■ EXTRAIT DU DOCUMENT ■
-------------------------

Discussion :
- A. Berque : Le thème que vous avez abordé me fait penser à un livre que j'ai lu il y a dix ans de Roland Castro,
l'architecte, qui parlait de trois totalitarismes : le fascisme-nazisme, le stalinisme et le mouvement moderne en
architecture. Les trois thèmes se rejoignent dans la modernité. Cette question reste tout à fait actuelle : par exemple,
ce qui se passe à Pékin aujourd'hui s'inspire beaucoup du plan Voisin.
- D. Frick : Aujourd'hui, la relation entre l'urbanisme et la ville s'est améliorée vis-à-vis d'il y a 50
ans quand on parlait d'un urbanisme contre la ville. Le mouvement moderne n'était pas du tout démocratique.
L'approche " une seule vérité " joint ces trois totalitarismes.
- J. Lévy : Il me semble qu'on peut faire un découpage un peu différent
: parmi les mouvements criminels contre l'urbanité, il y en a un qui n'est
pas totalitaire, il s'est toujours agi d'un rapport de l'Etat avec la ville
: l'Etat de la monarchie absolue jusqu'à Pétain, on va dire celui de Heidegger,
en oubliant qu'il a aussi été Nazi. C'est une rationalité qui inquiète l'Etat
qui voit émerger des rivaux. C'est normal, en tant que prise de pouvoir, alors
que finalement il prélève plutôt des ressources sur le monde rural, dominant
à ce moment-là. On a ici toute une famille explicative assez cohérente. Ensuite
il y a les deux totalitarismes, les nazis et les communistes et je brancherai
celui du mouvement moderne sur le totalitarisme communiste, même si c'est
réducteur de le dire ainsi. Le totalitarisme nazi a été fortement surdéterminé
par sa dimension militaire, Germania ne se fait pas parce qu'il y a
d'autres choses à faire. C'est pourquoi il n'y a pas véritablement de totalitarisme
urbain nazi. La différence entre les deux totalitarismes était que les communistes
ont eu du temps, ils ont travaillé dans la paix : ce n'est pas un hasard si
Berlin-est est une des plus magnifiques réalisations du mouvement moderne
en urbanisme. Cela permet de comprendre pourquoi Marx et Engels ne sont pas
forcement en désaccord l'un avec l'autre. Marx pouvait dire que " le capitalisme
nous a débarrassés du monde rural ", mais en même temps Engels se méfiait
des villes parce que " c'est une société d'individus ". Le caractère méfiant
est présent dans le marxisme et présent aujourd'hui encore dans ce que j'appellerai
" le monde des clercs " qui explique en partie un mystère : la haine d'une
partie des intellectuels aujourd'hui face à la ville. Ils ne s'aiment pas
eux-mêmes en tant qu'urbains et ils ne cessent de dénoncer les tendances trop
urbaines en disant que ces gens ont des mauvaises intentions. Il me semble
qu'une des causes, c'est que les intellectuels sont " des clercs " en Europe,
c'est-à-dire des gens qui ont un rapport avec l'Etat comme sortie du monde
et comme méfiance vis-à-vis d'une société civile auto-organisée. L'une des
caractéristiques de la ville par rapport à d'autres formes d'organisation
sociale, c'est que le citadin n'a pas besoin de porte-droit. Le citadin fabrique
de l'urbanité dans la civilité, dans la vie quotidienne, dans chaque instant
de l'interaction sociale. Sans appeler mes collèges totalitaires, il y a une
famille de pensée qui ne suit pas forcément le ruralisme de Rousseau, mais
la tendance anti-mondaine de Rousseau, qui se méfie d'un monde urbain auto-organisé.

-------------------------

■ ENTRÉES RÉPERTORIÉES ■
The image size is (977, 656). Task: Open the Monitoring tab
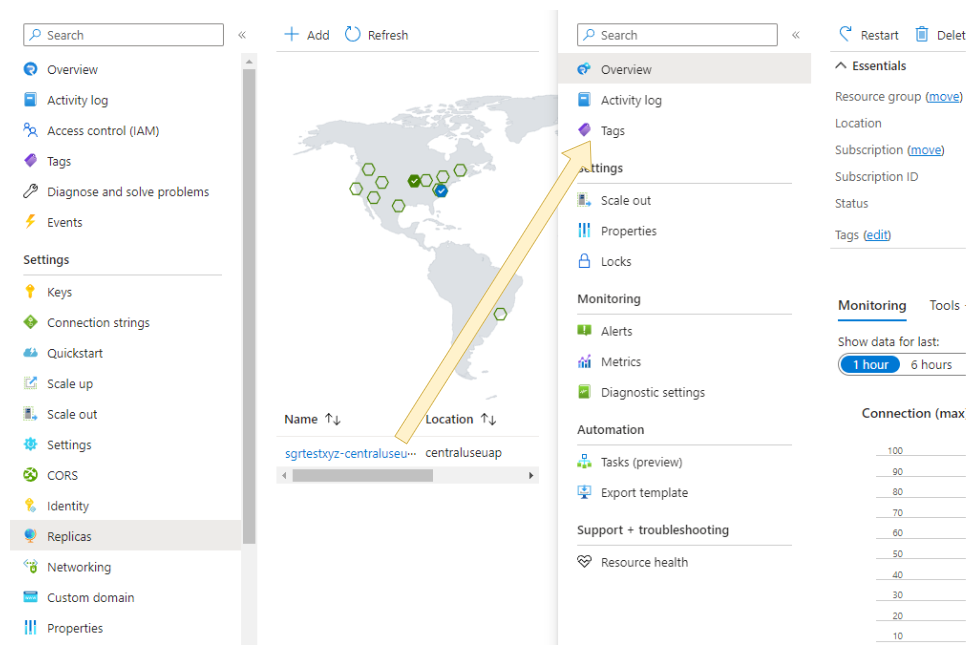[872, 306]
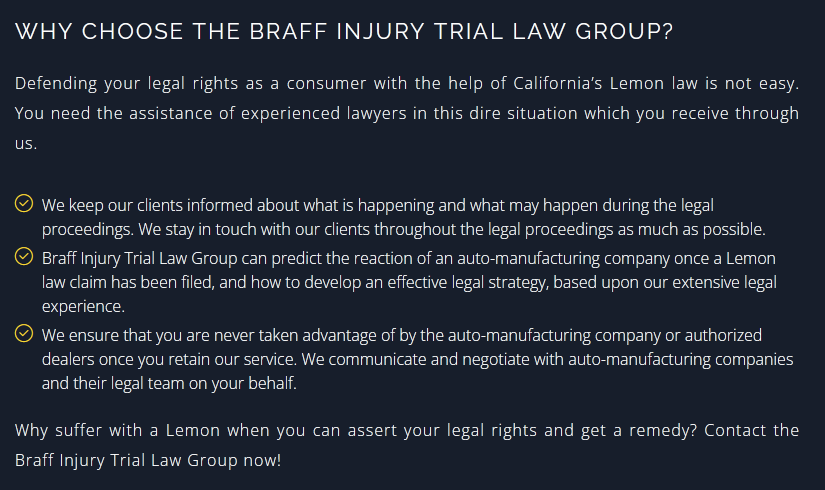The image size is (825, 490).
Task: Click the lone "us." line ending the intro
Action: [26, 144]

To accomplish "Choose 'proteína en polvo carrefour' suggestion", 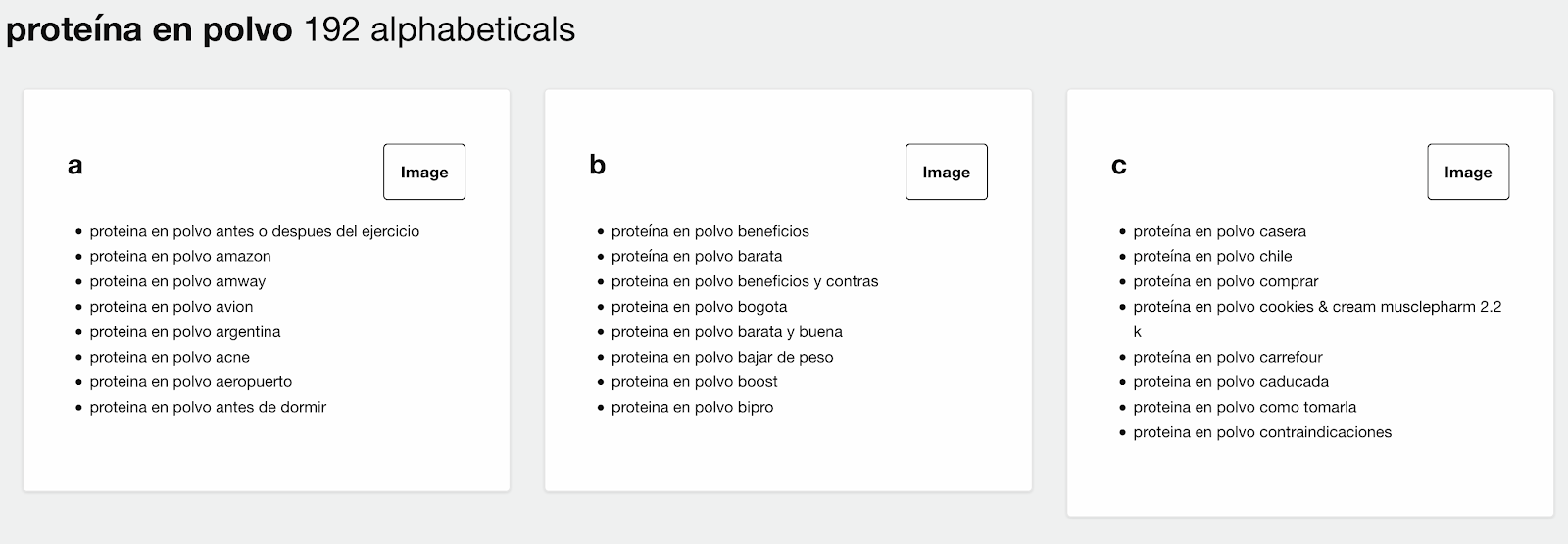I will 1228,357.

-------------------------

■ CONSIGNE A ■
Recopiez fidèlement le passage de la discussion sur l'urbanisme qui s'ouvre sur les mots contenant "- D. Frick : Aujourd'hui, la" et se clôt sur "ces trois totalitarismes.".
■ CONSIGNE B ■
Traduisez en anglais la phrase suivante de la discussion sur l'urbanisme : « Le citadin fabrique de l'urbanité dans la civilité, dans la vie quotidienne, dans chaque instant de l'interaction sociale. »

■ RÉPONSE COMPLÈTE A ■
- D. Frick : Aujourd'hui, la relation entre l'urbanisme et la ville s'est améliorée vis-à-vis d'il y a 50
ans quand on parlait d'un urbanisme contre la ville. Le mouvement moderne n'était pas du tout démocratique.
L'approche " une seule vérité " joint ces trois totalitarismes.

■ RÉPONSE COMPLÈTE B ■
The city dweller creates urbanity through civility, in everyday life, in every moment of social interaction.